===== Input for this task =====

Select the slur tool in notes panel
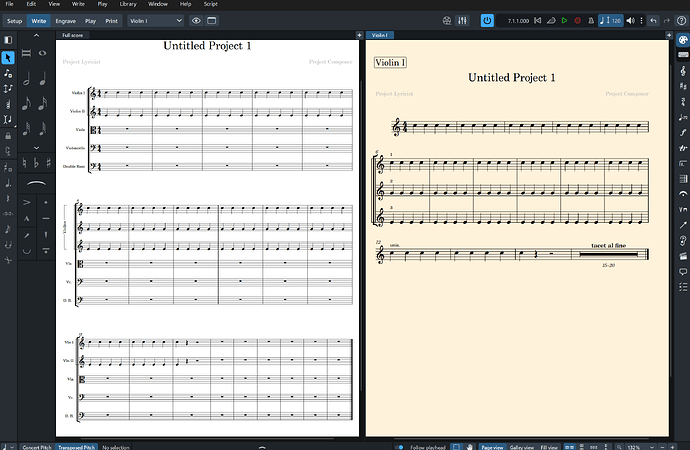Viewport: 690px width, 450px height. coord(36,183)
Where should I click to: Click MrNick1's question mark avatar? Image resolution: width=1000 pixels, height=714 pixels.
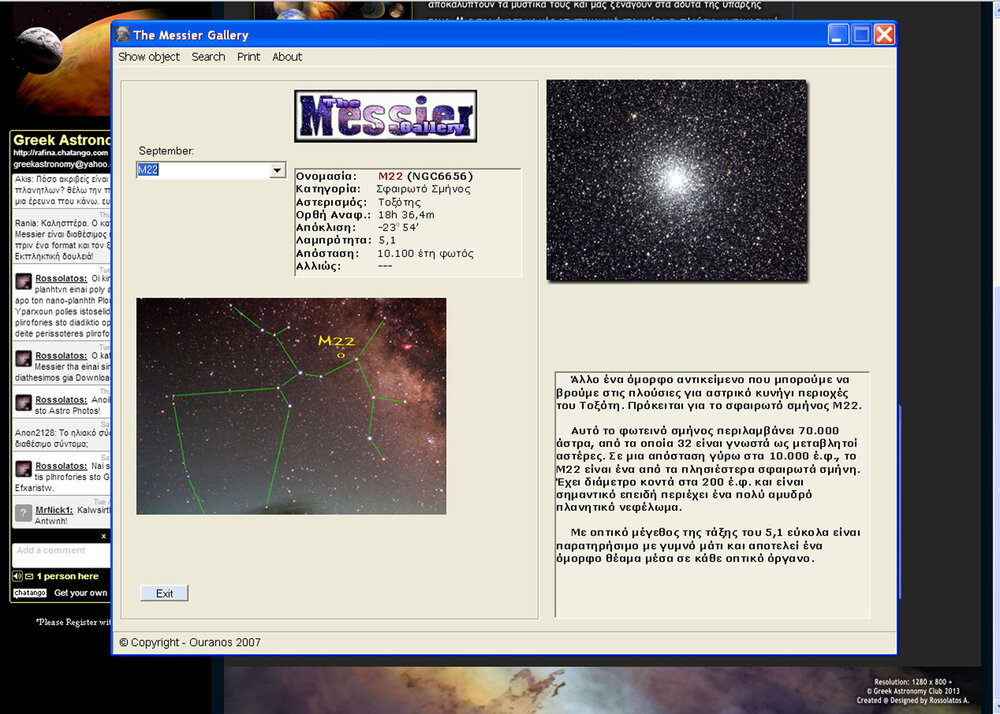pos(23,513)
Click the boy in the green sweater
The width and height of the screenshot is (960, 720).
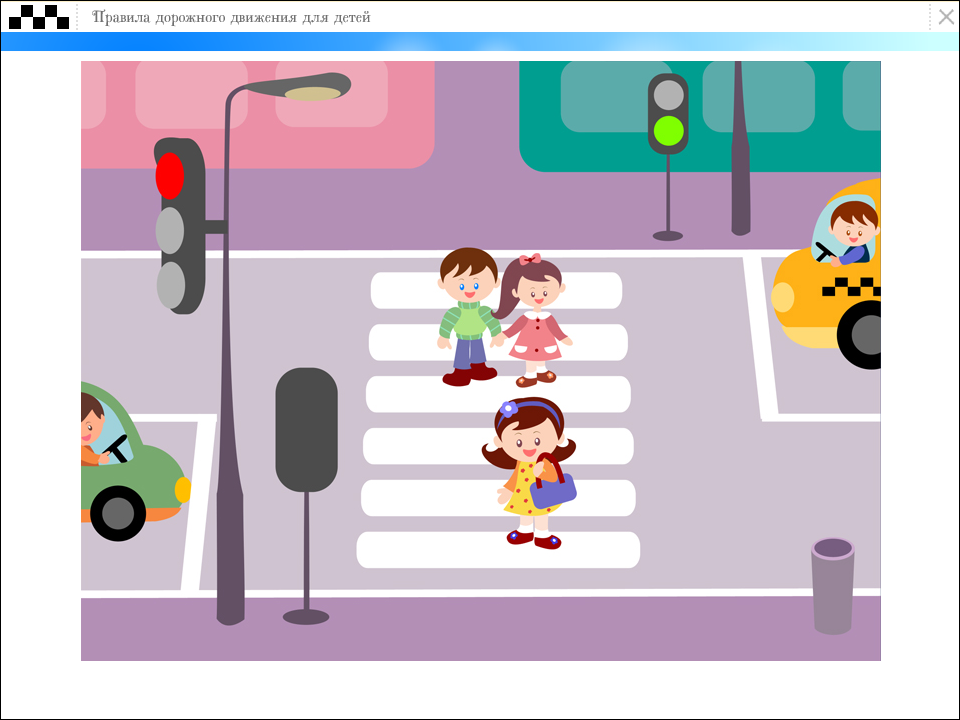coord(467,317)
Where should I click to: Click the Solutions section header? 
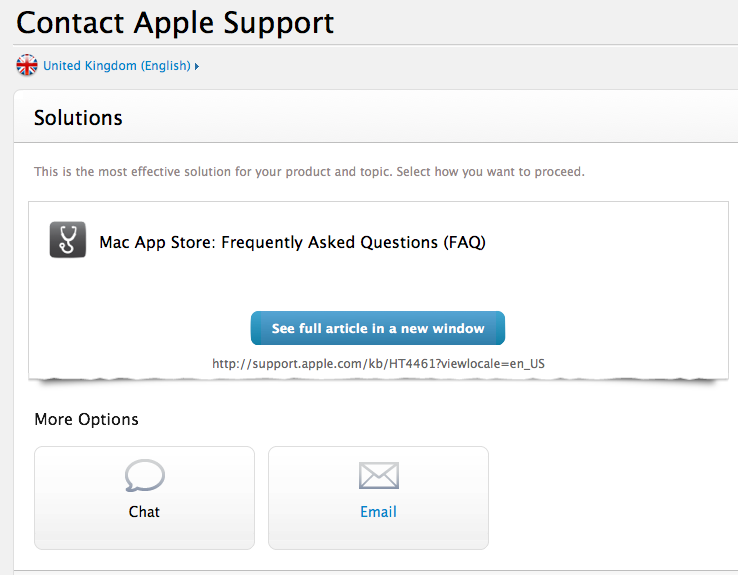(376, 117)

=====
===== Input for this task =====

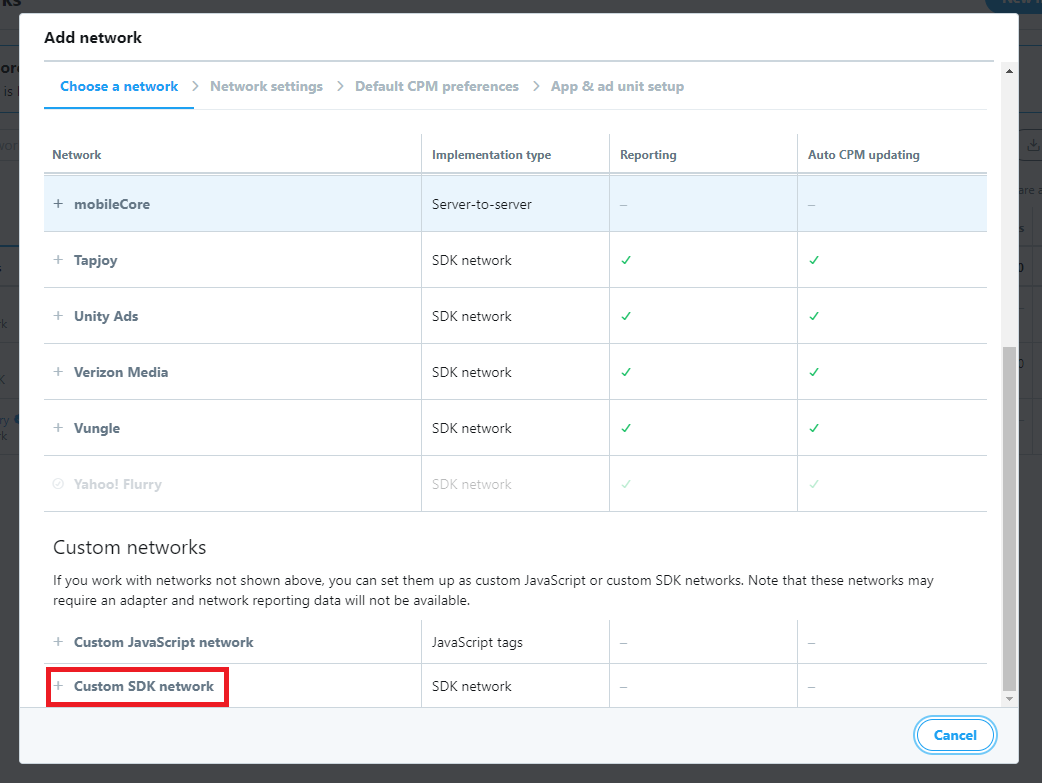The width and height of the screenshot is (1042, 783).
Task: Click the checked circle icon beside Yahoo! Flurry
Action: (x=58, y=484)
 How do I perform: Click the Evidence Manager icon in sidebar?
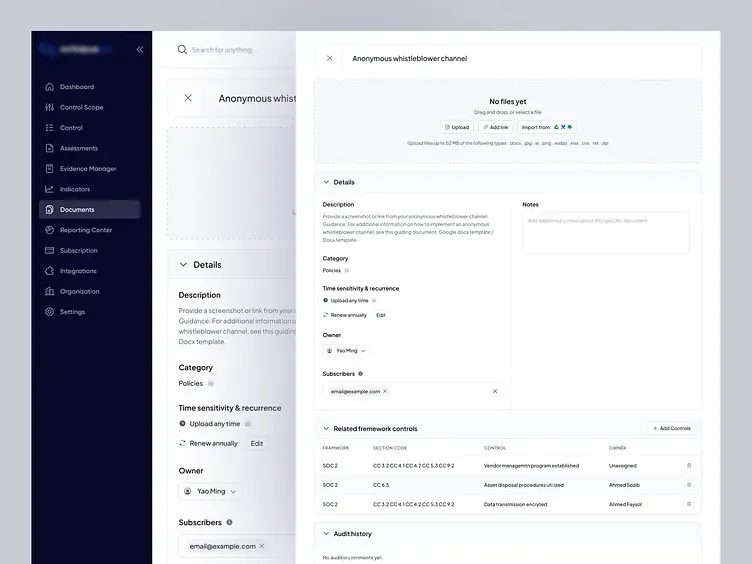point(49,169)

=====
===== Input for this task =====

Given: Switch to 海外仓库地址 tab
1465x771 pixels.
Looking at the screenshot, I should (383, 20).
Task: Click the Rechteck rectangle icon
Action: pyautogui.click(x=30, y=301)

=====

* What you have to do:
Everything from the line above that contains "Select the slur tool in notes panel" down to the line that contains "Click the boy in the green sweater" must be reproduced exactly, both ends included. Omit the pictures.

* The answer:
Select the slur tool in notes panel
Viewport: 690px width, 450px height. coord(36,183)
Where should I click to: Click MrNick1's question mark avatar? Image resolution: width=1000 pixels, height=714 pixels.
pos(23,513)
Click the boy in the green sweater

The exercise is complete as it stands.